It is difficult to answer with certainty about which camera you need, especially since you provide no details about your microscope, your future specimens and what experiments shall be done. So I will try some general suggestions.
As you probably know, fluorescence units are arbitrary, not absolute. Fluorescence intensity depends on several factors: chiefly on the quantum yield of the observed specimen and the intensity of the excitation - in addition to the obvious dependence on wavelength. The microscope optics, including the objectives, dichroic mirror and excitation and emission filters also play a role. Often one needs to work in a dark environment to avoid stray light. So a given camera might be suitable or not.
I think that low light level performance (sensitivity, signal-to-noise) of the camera is crucial, and is more important than pixel resolution. Full control of the camera by means of the computer software is, I think, also very important for research. A dedicated computer card like the PCI you mentioned, is IMO only necessary if you plan a very high rate of transfer of high-resolution images to the computer. Otherwise, the dedicated card on obsolete computer motherboard is not critical.
I am guessing that you are starting a research on a budget. Top level fluorescence research data rely on dedicated microscope cameras - say, Olympus DP-74 (just an example) or, for confocal microscopy, photomultipliers. The latter are much more sensitive and fast and linear than cameras (a generalization, not overwhelming). And the microscope manufacturer's software. I would choose such camera rather than a DSLR.
One other point that you might want to consider is the coverage of the field of view. For example, the Olympus DP-X (X=70, 73, etc) camera, on top of a BX-series microscope is a wonderful modern setup.
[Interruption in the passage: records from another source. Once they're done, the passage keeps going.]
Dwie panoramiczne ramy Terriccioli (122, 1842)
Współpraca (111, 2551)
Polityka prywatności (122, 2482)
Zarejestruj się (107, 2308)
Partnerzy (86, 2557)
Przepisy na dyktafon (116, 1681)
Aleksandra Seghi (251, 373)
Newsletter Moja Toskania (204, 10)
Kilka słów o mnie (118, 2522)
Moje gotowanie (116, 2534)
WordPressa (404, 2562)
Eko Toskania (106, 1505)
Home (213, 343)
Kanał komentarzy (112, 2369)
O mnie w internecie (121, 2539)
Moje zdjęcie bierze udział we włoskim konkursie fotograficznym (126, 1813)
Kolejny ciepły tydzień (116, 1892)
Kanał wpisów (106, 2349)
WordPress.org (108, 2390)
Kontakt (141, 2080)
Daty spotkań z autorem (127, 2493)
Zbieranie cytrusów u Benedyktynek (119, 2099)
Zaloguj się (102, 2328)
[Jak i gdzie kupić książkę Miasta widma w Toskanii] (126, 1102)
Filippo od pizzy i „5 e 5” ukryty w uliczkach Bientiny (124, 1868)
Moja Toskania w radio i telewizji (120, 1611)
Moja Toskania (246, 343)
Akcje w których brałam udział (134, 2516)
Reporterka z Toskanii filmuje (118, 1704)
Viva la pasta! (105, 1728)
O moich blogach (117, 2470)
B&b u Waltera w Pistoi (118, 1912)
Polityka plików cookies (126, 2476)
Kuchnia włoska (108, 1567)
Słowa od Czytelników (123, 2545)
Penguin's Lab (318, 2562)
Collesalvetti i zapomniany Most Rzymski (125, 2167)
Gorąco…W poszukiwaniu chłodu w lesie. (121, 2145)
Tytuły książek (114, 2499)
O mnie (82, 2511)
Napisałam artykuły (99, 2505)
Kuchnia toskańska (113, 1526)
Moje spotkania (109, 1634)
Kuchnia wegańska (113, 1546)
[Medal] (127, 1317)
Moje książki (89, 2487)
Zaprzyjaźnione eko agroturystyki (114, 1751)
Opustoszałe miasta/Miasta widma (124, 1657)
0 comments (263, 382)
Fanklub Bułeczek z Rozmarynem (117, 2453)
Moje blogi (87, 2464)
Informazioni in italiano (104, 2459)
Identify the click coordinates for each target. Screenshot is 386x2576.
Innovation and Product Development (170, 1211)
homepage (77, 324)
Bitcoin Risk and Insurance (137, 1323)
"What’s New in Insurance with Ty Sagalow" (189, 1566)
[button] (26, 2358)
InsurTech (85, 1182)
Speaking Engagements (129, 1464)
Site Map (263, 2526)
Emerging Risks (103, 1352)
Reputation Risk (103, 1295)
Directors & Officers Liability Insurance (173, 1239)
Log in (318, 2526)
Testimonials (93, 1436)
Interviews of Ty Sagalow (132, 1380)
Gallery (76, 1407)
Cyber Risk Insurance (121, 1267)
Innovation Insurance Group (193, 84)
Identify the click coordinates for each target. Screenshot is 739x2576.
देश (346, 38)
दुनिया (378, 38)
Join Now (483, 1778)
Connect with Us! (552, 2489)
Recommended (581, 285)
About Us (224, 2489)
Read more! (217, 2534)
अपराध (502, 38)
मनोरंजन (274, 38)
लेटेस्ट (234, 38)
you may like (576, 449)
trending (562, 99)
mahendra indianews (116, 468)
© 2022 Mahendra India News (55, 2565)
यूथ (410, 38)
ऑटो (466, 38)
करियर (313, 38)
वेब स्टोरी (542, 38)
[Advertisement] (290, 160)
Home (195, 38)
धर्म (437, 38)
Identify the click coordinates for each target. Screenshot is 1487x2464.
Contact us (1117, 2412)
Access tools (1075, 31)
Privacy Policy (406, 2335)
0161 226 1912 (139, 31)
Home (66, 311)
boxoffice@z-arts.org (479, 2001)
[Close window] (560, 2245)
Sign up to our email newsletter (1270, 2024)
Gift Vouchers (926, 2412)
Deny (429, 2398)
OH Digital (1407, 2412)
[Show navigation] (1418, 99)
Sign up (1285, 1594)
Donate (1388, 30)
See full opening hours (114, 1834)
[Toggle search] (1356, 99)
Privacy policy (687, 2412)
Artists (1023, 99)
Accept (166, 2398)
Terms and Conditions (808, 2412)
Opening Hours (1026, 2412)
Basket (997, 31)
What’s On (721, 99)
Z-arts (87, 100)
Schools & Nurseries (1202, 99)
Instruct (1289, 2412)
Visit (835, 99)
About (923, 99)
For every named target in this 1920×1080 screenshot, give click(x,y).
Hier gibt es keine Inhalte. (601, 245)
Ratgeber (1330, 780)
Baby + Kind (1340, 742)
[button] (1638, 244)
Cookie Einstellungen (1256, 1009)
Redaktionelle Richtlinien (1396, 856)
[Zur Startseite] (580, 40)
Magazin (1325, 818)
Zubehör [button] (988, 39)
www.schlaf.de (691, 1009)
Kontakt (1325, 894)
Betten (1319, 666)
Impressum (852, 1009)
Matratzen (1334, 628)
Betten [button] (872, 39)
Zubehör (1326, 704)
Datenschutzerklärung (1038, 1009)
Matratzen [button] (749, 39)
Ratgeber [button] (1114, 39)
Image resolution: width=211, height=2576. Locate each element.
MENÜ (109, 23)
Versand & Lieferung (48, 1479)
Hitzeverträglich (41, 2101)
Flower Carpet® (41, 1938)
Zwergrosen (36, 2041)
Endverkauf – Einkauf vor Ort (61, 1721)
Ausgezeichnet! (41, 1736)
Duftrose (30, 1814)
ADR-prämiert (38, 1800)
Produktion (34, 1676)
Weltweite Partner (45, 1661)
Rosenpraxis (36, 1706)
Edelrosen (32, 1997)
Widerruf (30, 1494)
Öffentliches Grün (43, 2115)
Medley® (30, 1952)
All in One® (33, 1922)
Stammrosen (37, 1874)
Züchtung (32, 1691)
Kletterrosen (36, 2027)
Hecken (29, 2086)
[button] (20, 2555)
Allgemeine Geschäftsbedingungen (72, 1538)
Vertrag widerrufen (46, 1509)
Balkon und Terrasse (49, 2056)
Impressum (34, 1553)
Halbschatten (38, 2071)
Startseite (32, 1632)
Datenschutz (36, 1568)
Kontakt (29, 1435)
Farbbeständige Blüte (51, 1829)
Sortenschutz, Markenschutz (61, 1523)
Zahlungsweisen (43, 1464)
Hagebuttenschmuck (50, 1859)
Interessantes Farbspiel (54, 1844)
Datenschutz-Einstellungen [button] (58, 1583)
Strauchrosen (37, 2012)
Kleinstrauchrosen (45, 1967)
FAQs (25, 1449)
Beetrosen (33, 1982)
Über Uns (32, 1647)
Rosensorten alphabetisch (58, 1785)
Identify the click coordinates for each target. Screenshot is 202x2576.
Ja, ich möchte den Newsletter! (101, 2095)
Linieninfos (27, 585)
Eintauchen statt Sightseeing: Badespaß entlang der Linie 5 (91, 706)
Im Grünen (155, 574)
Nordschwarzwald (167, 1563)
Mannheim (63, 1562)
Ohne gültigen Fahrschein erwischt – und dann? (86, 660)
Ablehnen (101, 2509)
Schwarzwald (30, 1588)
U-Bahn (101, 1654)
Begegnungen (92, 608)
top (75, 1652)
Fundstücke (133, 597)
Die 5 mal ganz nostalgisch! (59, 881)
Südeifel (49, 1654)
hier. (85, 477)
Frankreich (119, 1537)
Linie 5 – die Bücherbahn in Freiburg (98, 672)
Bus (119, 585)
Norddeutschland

Yet, FOV coverage is far from complete, unless you specifically add a relay 0.3X or 0.5X lens above the objective.
May I suggest the following approach: prepare some test slides. The easiest, and most reproducible, are fluorescent micro- or nano- spheres. They are made of latex or polystyrene or other polymer, at sizes of 100nm-10micron (at least), and are stained with a monochromatic or polychromatic stains. They give off a very bright fluorescence that is quite immune to photo-bleaching. They are uniform in size. Can be mounted dry, or in a liquid or resin medium. They are available from most chemical/biological supply houses. Some photos of such slides, perhaps with a (loaned) camera, will provide a qualitative and quantitative estimate of the performance of the camera.